Let $n:\nabla^1\to I$ be the homeomorphism
$(1-t)e_0+te_1\mapsto t$. There exist a well defined function $\psi:\pi_1(X,x_0)\to H_1(X)$ where $[\sigma]\mapsto[\sigma\circ n]$.
Now consider the following diagram (sorry because it looks so ugly)
\begin{array}{ccccccccc} S^1 & \\ \uparrow{u(t)=e^{2\pi i t}} & \searrow{\sigma'\simeq \gamma'} & \\ I & \xrightarrow{\sigma\simeq \gamma} & X & \end{array}
We then have $\sigma_*':H_1(S^1)\to H_1(X)$ where
$cls(\sum m_i\delta_i)\mapsto \sum m_icls(\sigma\circ\delta_i)$.
And also
$[\sigma\circ n]=[\sigma'\circ u\circ n]=\sigma_*'[u\circ n]\in H_1(X)$
$[\gamma\circ n]=[\gamma'\circ u\circ n]=\gamma_*'[u\circ n]\in H_1(X)$
Please if someone could justify this equality $[\sigma\circ n]=[\sigma'\circ u\circ n]$ (I think it follows from the diagram because $\sigma'\circ u=\sigma$) and what exactly needs to be proved, I did not understand nothing in class.
Thank you so much in advance.
Let me first try to fill the notational gaps in your question.
$\nabla^1$ is certainly the standard $1$-simplex in $\mathbb R^2$. The elements of $H_1(X)$ are homology classes $[\sum m_i \delta_i]$ of chains $\sum m_i \delta_i$, where $\delta_i : \nabla^1 \to X$ are singular $1$-simplices and $m_i \in \mathbb Z$.
If you take a closed path $\sigma: I \to X$ based at $x_0$, you get an induced $\sigma' : S^1 \to X$ such that $\sigma' \circ u = \sigma$. This map induces the homomorphism $\sigma'_* : H_1(S^1) \to H_1(X)$.
By definition $\sigma \circ n = \sigma' \circ u \circ n : \nabla^1 \to X$. Also note $u \circ n : \nabla^1 \to S^1$. Thus by definition of induced maps $$\sigma'_*([u \circ n]) = [\sigma' \circ u \circ n] = [\sigma \circ n] .$$
The map $\psi : \pi_1(X,x_0) \to H_1(X)$ is now defined by $$\psi([\sigma]) = \sigma'_*([u \circ n]) .$$ It remains to show that $\psi$ is well-defined.
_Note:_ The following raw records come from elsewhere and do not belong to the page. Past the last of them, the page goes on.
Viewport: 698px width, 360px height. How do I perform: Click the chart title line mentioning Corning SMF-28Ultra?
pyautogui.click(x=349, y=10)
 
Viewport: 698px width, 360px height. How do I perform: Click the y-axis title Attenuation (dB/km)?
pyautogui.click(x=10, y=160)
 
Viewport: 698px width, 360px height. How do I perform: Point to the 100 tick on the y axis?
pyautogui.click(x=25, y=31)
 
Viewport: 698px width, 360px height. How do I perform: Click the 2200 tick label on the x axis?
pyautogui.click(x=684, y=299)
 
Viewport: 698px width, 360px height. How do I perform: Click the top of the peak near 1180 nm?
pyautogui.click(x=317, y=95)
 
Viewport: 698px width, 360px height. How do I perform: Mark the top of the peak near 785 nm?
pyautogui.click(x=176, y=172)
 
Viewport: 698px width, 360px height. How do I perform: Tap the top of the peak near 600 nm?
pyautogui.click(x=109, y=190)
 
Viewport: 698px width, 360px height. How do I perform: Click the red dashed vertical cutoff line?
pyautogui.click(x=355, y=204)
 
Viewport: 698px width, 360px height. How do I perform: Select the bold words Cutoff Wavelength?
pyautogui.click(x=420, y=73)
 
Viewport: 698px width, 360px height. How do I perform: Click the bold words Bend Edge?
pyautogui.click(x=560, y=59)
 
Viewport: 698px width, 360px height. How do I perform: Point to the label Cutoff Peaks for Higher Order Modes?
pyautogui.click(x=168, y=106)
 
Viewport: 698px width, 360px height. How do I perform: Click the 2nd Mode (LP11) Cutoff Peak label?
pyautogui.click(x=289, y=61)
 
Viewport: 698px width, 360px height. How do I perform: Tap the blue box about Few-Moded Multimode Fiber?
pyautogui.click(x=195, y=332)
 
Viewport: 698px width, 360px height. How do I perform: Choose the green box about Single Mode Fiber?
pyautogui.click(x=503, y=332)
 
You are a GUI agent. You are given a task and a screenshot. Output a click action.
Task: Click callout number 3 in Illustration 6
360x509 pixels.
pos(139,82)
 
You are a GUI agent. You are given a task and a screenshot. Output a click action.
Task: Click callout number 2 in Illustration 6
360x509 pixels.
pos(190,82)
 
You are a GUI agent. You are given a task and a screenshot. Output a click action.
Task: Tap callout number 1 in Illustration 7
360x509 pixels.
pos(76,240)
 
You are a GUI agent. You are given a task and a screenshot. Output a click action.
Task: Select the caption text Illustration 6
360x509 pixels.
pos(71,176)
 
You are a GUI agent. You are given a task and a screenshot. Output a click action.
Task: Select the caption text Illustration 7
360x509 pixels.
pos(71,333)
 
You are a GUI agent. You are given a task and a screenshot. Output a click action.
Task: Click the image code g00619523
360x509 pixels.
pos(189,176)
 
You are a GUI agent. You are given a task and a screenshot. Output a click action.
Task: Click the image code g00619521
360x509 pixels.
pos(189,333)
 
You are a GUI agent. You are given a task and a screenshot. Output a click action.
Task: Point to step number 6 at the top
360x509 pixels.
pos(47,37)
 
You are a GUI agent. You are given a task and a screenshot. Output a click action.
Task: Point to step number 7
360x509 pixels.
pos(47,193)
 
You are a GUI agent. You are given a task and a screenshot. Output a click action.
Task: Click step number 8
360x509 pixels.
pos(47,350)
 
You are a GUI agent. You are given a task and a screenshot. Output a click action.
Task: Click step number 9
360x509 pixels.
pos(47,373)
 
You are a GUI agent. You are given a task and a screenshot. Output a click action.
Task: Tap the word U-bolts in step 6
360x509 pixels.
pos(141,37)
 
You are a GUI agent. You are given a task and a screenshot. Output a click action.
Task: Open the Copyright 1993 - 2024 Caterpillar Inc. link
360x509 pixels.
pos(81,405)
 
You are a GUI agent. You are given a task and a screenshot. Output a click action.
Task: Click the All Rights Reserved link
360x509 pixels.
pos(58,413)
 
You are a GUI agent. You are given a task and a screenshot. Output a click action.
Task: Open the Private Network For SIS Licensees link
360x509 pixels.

That is, if we have a closed path $\gamma: I \to X$ based at $x_0$ which is path-homotopic to $\sigma$, then $\sigma'_*([u \circ n]) = \gamma'_*([u \circ n])$. But this is obvious: Since the paths $\sigma, \gamma$ are path-homotopic, the induced maps $\sigma', \gamma' : S^1 \to X$ are homotopic and therefore $\sigma'_* = \gamma'_*$.